Monday, February 20, 2012

Pea Chops

   I love my pigs. They are cute, happy, efficient foragers, fun, look like black hamsters when born, act like dogs when grown, and give me kisses (the big boys anyway). But, they still are livestock. And, according to my rules, I don’t name the ones that get butchered.
   Unfortunately, sometimes one that is named will have health issues and need to be “put down” as pet owners call it. And, as they are PIGS…”put down” means butchered and put in the freezer. Sorry folks, but that is farm life.
   When Pea got to where her bowed back legs were just too painful and she wasn’t even wanting to stand up, we had to make the decision to take her in to the Chenoa Meat Locker. They butchered her for us, scalded her black hairs off, and sent her home. I had a hard time looking at the head…really hard time. But, the body is just meat now and we had to figure out what to do with it. Cure it? Freeze it? Hm.

   Last Wednesday was to be a visit with our great friend and chef, Chris Pandel. He is the chef and one of the owners of the restaurants The Bristol ( and of Balena ( His food is fannn-tasss-tic! Check out the websites and these two Chicago restaurants…Balena is to open soon. But, unfortunately Chris couldn’t make it on ham day. So…we forged ahead (no pun intended Pea) anyway.
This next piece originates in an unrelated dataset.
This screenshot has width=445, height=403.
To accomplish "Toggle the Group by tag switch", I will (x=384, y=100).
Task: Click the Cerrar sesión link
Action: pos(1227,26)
We’ll get his take on how we did next time he comes down for a visit and see if we did everything okay.

Here’s the meat…

Here’s the resident chef all ready to go…

Here’s the reference books…

Will helped Marty break the carcass down into pieces...hams (back butt), shoulders, loins (upper back section), and belly. We used a picture so we knew where to cut. It also helps that Will works at the locker in the winter.

The belly was for making our bacon. Four pieces were salted with a mix of non-iodized salt and spices, all was rubbed into the meat. Then they were put into a white 5 gallon bucket and placed in the basement. Each day Marty would drain off the liquid and re-salt them. He would restack them so the bottom two were on top. Did this for five days.
He'll rinse the salt all off, then dry it for a couple of days. We hung it in a pillow case to dry. And, then we will use some (yum) or smoke it over a very cool smoky fire for a day and then store it. We will smoke a couple of the pieces and put the rest in the freezer. 
We packaged up the cute little Pea Chops into bags and froze them, as well as some loin cuts.
One shoulder was cut up into chunks to make sausage. We chopped up meat chunks and then fatty chunks, mixing it half and half as we put it thru Grandma Hazel's old grinder.
We were VERY careful not to get our fingers in!
Check back for the next blog and I'll include the recipes we used for the brines and spice/salt mixes for the hams. I'll also include the sausage spice mix - it turned out wonderful!


  1. That's quite a process--and quite a yield. It looks like Pea won't be forgotten anytime soon, considering how many meals you'll be thanking him for. I wouldn't even know where to start carving at when it returned from the butchers. I'd be like: "where's all the dashed lines to cut along?" (like I seen in all the diagrams elsewhere)


  2. Boooo-hoooo! I know, I'm just soft-hearted. If I had seen Pea's face and eyes, I don't think I'd be able to have her as bacon or chops. In fact, I'm beginning to think I can't eat chicken or fish anymore. Veggies, here I come!